## Your objective
Only one stretch of the data below should be repeated: the lines from the line containing "Home (486, 102)" through the line containing "Explore (150, 684)", inclusive, exactly as they are.

[Data records]
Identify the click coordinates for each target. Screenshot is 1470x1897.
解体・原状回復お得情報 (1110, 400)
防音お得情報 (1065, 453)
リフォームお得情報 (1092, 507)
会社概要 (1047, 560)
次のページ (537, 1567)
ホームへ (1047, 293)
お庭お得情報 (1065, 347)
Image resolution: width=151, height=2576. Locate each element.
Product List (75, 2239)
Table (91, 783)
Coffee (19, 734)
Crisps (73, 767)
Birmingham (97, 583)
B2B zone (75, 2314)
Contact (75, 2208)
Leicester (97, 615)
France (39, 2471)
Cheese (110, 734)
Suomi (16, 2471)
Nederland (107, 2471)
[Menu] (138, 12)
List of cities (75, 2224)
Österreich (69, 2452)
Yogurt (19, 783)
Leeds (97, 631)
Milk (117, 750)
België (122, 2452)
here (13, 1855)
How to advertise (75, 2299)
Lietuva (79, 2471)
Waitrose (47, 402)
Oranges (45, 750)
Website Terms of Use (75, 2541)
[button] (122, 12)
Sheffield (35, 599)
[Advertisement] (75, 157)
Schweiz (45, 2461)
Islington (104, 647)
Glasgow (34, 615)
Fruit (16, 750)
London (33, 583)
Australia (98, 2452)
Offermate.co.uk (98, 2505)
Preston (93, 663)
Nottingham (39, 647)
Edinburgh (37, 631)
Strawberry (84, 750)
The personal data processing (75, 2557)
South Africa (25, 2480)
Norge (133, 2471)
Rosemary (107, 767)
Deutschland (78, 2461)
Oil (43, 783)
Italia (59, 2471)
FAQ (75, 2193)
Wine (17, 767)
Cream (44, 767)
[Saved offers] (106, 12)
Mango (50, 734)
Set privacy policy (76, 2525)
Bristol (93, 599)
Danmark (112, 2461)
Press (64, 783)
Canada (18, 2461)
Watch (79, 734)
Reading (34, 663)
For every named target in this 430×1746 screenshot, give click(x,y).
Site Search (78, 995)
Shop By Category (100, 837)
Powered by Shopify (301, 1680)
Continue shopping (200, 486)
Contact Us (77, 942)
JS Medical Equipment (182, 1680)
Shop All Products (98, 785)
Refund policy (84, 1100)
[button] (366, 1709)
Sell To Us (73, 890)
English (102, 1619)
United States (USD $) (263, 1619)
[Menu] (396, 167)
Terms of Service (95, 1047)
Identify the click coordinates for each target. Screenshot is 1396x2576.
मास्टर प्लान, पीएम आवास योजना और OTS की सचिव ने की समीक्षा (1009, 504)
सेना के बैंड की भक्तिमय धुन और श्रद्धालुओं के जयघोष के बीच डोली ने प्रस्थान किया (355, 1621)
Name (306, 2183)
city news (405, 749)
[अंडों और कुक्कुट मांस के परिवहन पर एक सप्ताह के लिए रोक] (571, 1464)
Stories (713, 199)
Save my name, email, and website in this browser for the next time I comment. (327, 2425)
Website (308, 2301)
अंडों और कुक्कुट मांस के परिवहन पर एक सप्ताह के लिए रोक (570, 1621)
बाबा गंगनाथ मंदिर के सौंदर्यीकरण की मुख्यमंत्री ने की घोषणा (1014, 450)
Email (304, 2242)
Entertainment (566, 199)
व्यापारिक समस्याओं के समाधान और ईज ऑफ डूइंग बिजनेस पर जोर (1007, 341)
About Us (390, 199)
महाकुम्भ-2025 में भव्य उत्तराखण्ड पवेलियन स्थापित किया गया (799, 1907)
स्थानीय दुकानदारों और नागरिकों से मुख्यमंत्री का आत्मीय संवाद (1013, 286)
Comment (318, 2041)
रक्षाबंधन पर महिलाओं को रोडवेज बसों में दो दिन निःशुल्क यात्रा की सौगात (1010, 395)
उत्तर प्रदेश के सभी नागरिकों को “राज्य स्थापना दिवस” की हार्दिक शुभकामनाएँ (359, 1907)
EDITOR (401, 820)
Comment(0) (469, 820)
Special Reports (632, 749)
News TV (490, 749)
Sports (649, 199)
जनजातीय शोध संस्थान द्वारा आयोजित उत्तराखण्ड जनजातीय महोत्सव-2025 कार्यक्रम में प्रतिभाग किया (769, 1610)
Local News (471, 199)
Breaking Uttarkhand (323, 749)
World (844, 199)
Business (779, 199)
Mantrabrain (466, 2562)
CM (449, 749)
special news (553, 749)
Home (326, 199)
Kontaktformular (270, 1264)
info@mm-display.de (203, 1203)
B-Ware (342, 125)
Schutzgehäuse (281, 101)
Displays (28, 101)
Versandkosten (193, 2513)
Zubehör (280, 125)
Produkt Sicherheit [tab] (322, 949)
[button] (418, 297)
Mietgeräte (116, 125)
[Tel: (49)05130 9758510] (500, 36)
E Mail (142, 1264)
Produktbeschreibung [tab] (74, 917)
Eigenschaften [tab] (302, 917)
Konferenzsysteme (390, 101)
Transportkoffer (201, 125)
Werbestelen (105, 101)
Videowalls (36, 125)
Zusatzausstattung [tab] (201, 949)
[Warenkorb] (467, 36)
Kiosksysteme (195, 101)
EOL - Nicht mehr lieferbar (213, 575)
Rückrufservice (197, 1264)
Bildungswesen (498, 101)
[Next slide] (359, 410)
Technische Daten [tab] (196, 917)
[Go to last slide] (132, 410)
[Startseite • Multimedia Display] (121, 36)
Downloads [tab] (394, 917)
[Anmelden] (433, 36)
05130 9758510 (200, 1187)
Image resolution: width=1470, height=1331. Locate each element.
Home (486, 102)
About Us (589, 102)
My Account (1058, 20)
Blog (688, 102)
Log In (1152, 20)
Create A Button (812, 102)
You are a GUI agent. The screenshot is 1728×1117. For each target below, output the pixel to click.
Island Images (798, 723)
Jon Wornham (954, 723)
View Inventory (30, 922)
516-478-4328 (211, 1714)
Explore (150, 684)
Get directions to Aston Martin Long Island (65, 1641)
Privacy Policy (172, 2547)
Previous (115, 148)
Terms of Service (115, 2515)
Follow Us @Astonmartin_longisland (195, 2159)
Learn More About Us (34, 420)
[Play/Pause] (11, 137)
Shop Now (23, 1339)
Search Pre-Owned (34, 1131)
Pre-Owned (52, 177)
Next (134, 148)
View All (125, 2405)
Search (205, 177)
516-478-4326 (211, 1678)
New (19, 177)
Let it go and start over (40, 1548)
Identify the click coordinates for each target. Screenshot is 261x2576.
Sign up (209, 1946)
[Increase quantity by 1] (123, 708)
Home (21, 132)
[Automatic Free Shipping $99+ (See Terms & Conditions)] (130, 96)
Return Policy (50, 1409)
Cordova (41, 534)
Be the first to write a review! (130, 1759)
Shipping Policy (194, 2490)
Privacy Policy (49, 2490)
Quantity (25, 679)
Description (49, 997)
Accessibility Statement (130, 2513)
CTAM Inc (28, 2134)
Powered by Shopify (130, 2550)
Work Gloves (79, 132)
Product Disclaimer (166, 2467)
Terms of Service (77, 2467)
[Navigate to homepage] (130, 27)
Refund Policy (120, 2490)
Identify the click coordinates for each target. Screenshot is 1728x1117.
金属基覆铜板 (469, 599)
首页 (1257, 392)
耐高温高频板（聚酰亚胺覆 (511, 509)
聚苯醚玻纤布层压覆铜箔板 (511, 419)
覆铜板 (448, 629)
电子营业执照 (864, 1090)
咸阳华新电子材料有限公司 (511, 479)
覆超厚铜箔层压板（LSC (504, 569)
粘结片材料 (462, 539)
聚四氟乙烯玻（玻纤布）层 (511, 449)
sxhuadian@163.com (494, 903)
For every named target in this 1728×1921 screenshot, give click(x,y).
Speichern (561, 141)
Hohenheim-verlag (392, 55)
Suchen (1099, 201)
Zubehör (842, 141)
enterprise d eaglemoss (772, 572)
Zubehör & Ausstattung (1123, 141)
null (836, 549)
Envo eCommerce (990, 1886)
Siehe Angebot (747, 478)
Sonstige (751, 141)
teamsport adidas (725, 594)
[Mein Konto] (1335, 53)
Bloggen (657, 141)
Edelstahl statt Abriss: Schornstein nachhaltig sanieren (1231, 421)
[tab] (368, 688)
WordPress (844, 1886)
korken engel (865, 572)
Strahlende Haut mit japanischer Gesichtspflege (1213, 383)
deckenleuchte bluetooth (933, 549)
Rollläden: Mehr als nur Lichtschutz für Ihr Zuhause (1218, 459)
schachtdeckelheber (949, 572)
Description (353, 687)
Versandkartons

## Solution for this task
Home (486, 102)
About Us (589, 102)
My Account (1058, 20)
Blog (688, 102)
Log In (1152, 20)
Create A Button (812, 102)
You are a GUI agent. The screenshot is 1728×1117. For each target below, output the pixel to click.
Island Images (798, 723)
Jon Wornham (954, 723)
View Inventory (30, 922)
516-478-4328 (211, 1714)
Explore (150, 684)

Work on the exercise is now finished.